[Dataset entries]
================================

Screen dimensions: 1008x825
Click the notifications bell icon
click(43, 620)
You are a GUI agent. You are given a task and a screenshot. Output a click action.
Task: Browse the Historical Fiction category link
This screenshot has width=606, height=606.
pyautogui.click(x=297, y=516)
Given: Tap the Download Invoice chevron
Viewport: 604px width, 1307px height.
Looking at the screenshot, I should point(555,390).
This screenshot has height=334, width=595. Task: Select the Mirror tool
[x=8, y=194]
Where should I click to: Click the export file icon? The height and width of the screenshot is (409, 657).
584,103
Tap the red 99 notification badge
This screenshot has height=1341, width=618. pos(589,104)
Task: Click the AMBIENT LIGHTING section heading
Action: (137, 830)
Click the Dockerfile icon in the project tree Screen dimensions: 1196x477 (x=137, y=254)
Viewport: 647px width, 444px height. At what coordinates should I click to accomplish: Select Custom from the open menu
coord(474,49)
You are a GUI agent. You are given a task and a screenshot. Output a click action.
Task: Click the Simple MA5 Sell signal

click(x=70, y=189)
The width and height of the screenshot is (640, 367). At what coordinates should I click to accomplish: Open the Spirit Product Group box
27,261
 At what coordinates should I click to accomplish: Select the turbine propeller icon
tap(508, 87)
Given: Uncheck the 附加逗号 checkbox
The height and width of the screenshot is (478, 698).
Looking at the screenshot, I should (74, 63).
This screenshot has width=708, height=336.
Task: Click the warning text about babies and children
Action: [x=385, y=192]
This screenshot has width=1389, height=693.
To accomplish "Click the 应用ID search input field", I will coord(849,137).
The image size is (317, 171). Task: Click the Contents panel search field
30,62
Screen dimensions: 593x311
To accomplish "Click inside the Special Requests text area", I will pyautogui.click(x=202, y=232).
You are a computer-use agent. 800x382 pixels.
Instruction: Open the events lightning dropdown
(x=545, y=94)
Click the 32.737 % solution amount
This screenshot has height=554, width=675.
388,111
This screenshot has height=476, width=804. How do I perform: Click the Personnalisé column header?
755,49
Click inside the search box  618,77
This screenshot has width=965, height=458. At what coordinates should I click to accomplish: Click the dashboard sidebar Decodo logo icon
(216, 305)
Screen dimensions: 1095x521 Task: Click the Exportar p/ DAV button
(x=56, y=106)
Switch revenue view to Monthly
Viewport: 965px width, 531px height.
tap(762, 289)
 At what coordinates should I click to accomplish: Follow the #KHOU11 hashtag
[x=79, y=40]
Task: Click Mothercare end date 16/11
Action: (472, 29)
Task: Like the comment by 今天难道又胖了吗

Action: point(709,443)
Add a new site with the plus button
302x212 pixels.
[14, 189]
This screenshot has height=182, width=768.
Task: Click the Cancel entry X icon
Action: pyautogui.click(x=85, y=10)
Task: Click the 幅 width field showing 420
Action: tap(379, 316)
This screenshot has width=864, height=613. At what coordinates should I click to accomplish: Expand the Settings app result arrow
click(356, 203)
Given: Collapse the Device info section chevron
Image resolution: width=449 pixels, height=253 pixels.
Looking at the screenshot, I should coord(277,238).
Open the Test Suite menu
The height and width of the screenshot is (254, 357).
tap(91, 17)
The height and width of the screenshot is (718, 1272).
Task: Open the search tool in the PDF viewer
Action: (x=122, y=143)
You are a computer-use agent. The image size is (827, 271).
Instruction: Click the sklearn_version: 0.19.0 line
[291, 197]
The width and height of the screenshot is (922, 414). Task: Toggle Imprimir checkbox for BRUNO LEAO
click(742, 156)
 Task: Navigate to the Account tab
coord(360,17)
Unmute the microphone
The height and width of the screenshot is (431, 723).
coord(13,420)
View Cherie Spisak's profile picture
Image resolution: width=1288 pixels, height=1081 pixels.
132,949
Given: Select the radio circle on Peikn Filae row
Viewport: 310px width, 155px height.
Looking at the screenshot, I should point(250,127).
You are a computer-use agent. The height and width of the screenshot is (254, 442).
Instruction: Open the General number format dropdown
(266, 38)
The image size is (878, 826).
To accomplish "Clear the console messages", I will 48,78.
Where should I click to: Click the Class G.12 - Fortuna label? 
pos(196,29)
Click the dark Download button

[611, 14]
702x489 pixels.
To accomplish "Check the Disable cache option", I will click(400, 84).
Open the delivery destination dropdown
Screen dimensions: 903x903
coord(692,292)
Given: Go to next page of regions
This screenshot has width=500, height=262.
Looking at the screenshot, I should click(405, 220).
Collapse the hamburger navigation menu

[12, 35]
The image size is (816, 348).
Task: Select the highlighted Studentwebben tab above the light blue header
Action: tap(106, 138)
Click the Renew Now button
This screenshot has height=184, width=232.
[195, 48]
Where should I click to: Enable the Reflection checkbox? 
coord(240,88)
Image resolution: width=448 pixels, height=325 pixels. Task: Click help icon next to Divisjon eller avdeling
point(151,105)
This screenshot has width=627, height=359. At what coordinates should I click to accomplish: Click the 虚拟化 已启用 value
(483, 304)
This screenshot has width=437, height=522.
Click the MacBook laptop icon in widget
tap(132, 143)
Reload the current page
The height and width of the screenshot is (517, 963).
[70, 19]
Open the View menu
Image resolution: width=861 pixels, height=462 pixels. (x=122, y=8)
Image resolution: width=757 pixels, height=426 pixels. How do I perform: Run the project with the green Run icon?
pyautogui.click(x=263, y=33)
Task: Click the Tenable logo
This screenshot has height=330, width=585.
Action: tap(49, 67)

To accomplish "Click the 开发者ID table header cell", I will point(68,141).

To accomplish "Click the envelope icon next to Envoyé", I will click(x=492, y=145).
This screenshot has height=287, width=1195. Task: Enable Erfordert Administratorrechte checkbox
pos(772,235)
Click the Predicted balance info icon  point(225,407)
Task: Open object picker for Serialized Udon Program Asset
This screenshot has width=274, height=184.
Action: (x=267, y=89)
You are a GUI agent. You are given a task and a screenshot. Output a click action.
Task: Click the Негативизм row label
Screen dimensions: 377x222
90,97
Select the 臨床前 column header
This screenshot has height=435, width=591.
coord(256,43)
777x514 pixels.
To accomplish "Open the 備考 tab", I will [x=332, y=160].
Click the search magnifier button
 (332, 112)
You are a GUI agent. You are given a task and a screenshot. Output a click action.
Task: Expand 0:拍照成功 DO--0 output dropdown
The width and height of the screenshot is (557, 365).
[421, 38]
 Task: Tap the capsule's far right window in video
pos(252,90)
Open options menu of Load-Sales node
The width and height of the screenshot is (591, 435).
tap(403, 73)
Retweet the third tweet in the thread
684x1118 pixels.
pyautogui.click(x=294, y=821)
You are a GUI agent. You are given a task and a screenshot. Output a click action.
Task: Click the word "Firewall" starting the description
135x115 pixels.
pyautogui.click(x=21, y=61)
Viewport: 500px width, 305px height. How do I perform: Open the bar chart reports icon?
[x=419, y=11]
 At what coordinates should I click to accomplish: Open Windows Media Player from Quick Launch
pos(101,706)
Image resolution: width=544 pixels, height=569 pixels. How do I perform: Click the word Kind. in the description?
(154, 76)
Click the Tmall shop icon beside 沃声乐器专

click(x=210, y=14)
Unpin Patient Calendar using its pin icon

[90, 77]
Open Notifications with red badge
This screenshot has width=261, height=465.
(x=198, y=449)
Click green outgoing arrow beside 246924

================================

• [What is expected]:
Write out all of the records exactly as they stand above.

• [Exercise solution]:
Screen dimensions: 1008x825
Click the notifications bell icon
click(43, 620)
You are a GUI agent. You are given a task and a screenshot. Output a click action.
Task: Browse the Historical Fiction category link
This screenshot has width=606, height=606.
pyautogui.click(x=297, y=516)
Given: Tap the Download Invoice chevron
Viewport: 604px width, 1307px height.
Looking at the screenshot, I should point(555,390).
This screenshot has height=334, width=595. Task: Select the Mirror tool
[x=8, y=194]
Where should I click to: Click the export file icon? The height and width of the screenshot is (409, 657).
584,103
Tap the red 99 notification badge
This screenshot has height=1341, width=618. pos(589,104)
Task: Click the AMBIENT LIGHTING section heading
Action: (137, 830)
Click the Dockerfile icon in the project tree Screen dimensions: 1196x477 (x=137, y=254)
Viewport: 647px width, 444px height. At what coordinates should I click to accomplish: Select Custom from the open menu
coord(474,49)
You are a GUI agent. You are given a task and a screenshot. Output a click action.
Task: Click the Simple MA5 Sell signal

click(x=70, y=189)
The width and height of the screenshot is (640, 367). At what coordinates should I click to accomplish: Open the Spirit Product Group box
27,261
 At what coordinates should I click to accomplish: Select the turbine propeller icon
tap(508, 87)
Given: Uncheck the 附加逗号 checkbox
The height and width of the screenshot is (478, 698).
Looking at the screenshot, I should (74, 63).
This screenshot has width=708, height=336.
Task: Click the warning text about babies and children
Action: [x=385, y=192]
This screenshot has width=1389, height=693.
To accomplish "Click the 应用ID search input field", I will coord(849,137).
The image size is (317, 171). Task: Click the Contents panel search field
30,62
Screen dimensions: 593x311
To accomplish "Click inside the Special Requests text area", I will pyautogui.click(x=202, y=232).
You are a computer-use agent. 800x382 pixels.
Instruction: Open the events lightning dropdown
(x=545, y=94)
Click the 32.737 % solution amount
This screenshot has height=554, width=675.
388,111
This screenshot has height=476, width=804. How do I perform: Click the Personnalisé column header?
755,49
Click inside the search box  618,77
This screenshot has width=965, height=458. At what coordinates should I click to accomplish: Click the dashboard sidebar Decodo logo icon
(216, 305)
Screen dimensions: 1095x521 Task: Click the Exportar p/ DAV button
(x=56, y=106)
Switch revenue view to Monthly
Viewport: 965px width, 531px height.
tap(762, 289)
 At what coordinates should I click to accomplish: Follow the #KHOU11 hashtag
[x=79, y=40]
Task: Click Mothercare end date 16/11
Action: (472, 29)
Task: Like the comment by 今天难道又胖了吗

Action: point(709,443)
Add a new site with the plus button
302x212 pixels.
[14, 189]
This screenshot has height=182, width=768.
Task: Click the Cancel entry X icon
Action: pyautogui.click(x=85, y=10)
Task: Click the 幅 width field showing 420
Action: tap(379, 316)
This screenshot has width=864, height=613. At what coordinates should I click to accomplish: Expand the Settings app result arrow
click(356, 203)
Given: Collapse the Device info section chevron
Image resolution: width=449 pixels, height=253 pixels.
Looking at the screenshot, I should coord(277,238).
Open the Test Suite menu
The height and width of the screenshot is (254, 357).
tap(91, 17)
The height and width of the screenshot is (718, 1272).
Task: Open the search tool in the PDF viewer
Action: (x=122, y=143)
You are a computer-use agent. The image size is (827, 271).
Instruction: Click the sklearn_version: 0.19.0 line
[291, 197]
The width and height of the screenshot is (922, 414). Task: Toggle Imprimir checkbox for BRUNO LEAO
click(742, 156)
 Task: Navigate to the Account tab
coord(360,17)
Unmute the microphone
The height and width of the screenshot is (431, 723).
coord(13,420)
View Cherie Spisak's profile picture
Image resolution: width=1288 pixels, height=1081 pixels.
132,949
Given: Select the radio circle on Peikn Filae row
Viewport: 310px width, 155px height.
Looking at the screenshot, I should point(250,127).
You are a computer-use agent. The height and width of the screenshot is (254, 442).
Instruction: Open the General number format dropdown
(266, 38)
The image size is (878, 826).
To accomplish "Clear the console messages", I will 48,78.
Where should I click to: Click the Class G.12 - Fortuna label? 
pos(196,29)
Click the dark Download button

[611, 14]
702x489 pixels.
To accomplish "Check the Disable cache option", I will click(400, 84).
Open the delivery destination dropdown
Screen dimensions: 903x903
coord(692,292)
Given: Go to next page of regions
This screenshot has width=500, height=262.
Looking at the screenshot, I should click(405, 220).
Collapse the hamburger navigation menu

[12, 35]
The image size is (816, 348).
Task: Select the highlighted Studentwebben tab above the light blue header
Action: tap(106, 138)
Click the Renew Now button
This screenshot has height=184, width=232.
[195, 48]
Where should I click to: Enable the Reflection checkbox? 
coord(240,88)
Image resolution: width=448 pixels, height=325 pixels. Task: Click help icon next to Divisjon eller avdeling
point(151,105)
This screenshot has width=627, height=359. At what coordinates should I click to accomplish: Click the 虚拟化 已启用 value
(483, 304)
This screenshot has width=437, height=522.
Click the MacBook laptop icon in widget
tap(132, 143)
Reload the current page
The height and width of the screenshot is (517, 963).
[70, 19]
Open the View menu
Image resolution: width=861 pixels, height=462 pixels. (x=122, y=8)
Image resolution: width=757 pixels, height=426 pixels. How do I perform: Run the project with the green Run icon?
pyautogui.click(x=263, y=33)
Task: Click the Tenable logo
This screenshot has height=330, width=585.
Action: tap(49, 67)

To accomplish "Click the 开发者ID table header cell", I will point(68,141).

To accomplish "Click the envelope icon next to Envoyé", I will click(x=492, y=145).
This screenshot has height=287, width=1195. Task: Enable Erfordert Administratorrechte checkbox
pos(772,235)
Click the Predicted balance info icon  point(225,407)
Task: Open object picker for Serialized Udon Program Asset
This screenshot has width=274, height=184.
Action: (x=267, y=89)
You are a GUI agent. You are given a task and a screenshot. Output a click action.
Task: Click the Негативизм row label
Screen dimensions: 377x222
90,97
Select the 臨床前 column header
This screenshot has height=435, width=591.
coord(256,43)
777x514 pixels.
To accomplish "Open the 備考 tab", I will [x=332, y=160].
Click the search magnifier button
 (332, 112)
You are a GUI agent. You are given a task and a screenshot. Output a click action.
Task: Expand 0:拍照成功 DO--0 output dropdown
The width and height of the screenshot is (557, 365).
[421, 38]
 Task: Tap the capsule's far right window in video
pos(252,90)
Open options menu of Load-Sales node
The width and height of the screenshot is (591, 435).
tap(403, 73)
Retweet the third tweet in the thread
684x1118 pixels.
pyautogui.click(x=294, y=821)
You are a GUI agent. You are given a task and a screenshot. Output a click action.
Task: Click the word "Firewall" starting the description
135x115 pixels.
pyautogui.click(x=21, y=61)
Viewport: 500px width, 305px height. How do I perform: Open the bar chart reports icon?
[x=419, y=11]
 At what coordinates should I click to accomplish: Open Windows Media Player from Quick Launch
pos(101,706)
Image resolution: width=544 pixels, height=569 pixels. How do I perform: Click the word Kind. in the description?
(154, 76)
Click the Tmall shop icon beside 沃声乐器专

click(x=210, y=14)
Unpin Patient Calendar using its pin icon

[90, 77]
Open Notifications with red badge
This screenshot has width=261, height=465.
(x=198, y=449)
Click green outgoing arrow beside 246924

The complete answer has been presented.